Work instructions :: Set down exactly the lines running from the one with "The width and" to the last line of the listing below, both included, and skip every picture.

• • • • • • •

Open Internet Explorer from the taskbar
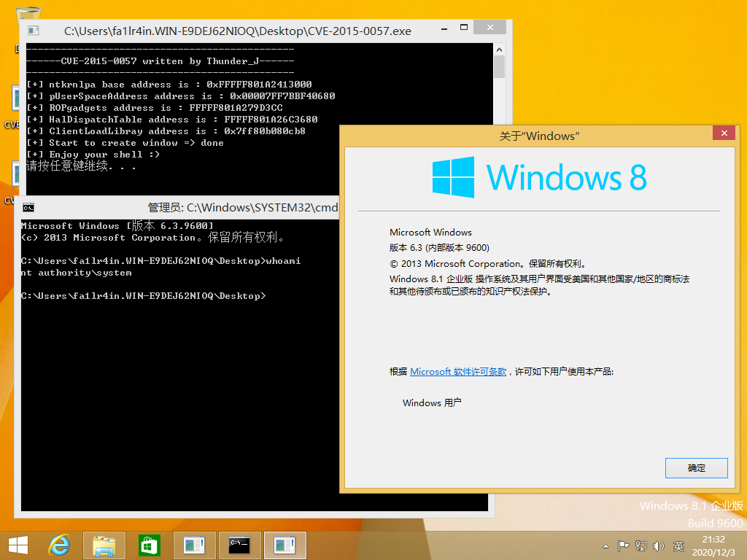 pyautogui.click(x=58, y=545)
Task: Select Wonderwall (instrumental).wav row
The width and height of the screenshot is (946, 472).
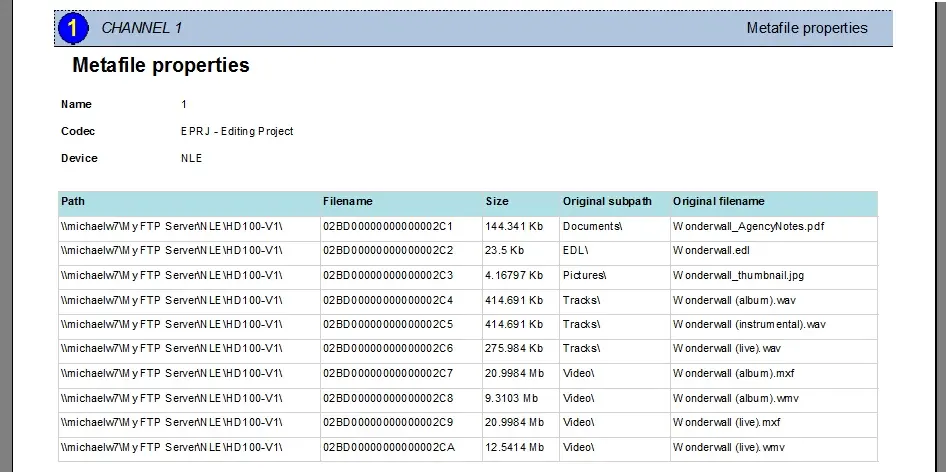Action: tap(749, 324)
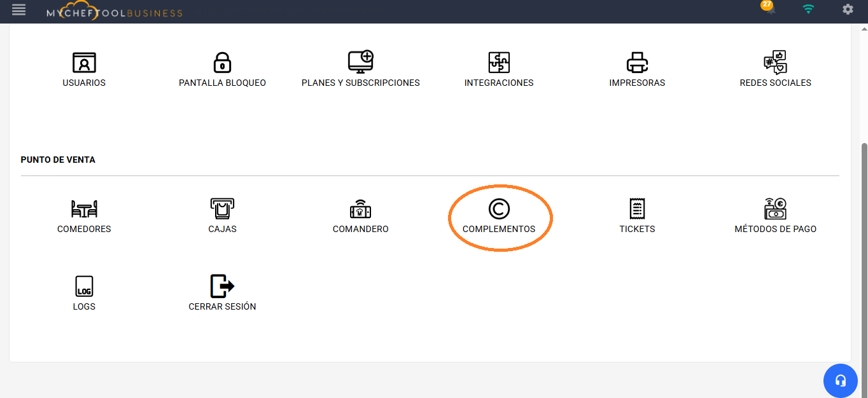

• • • • • • •

Response ::
The width and height of the screenshot is (946, 472).
Action: tap(749, 324)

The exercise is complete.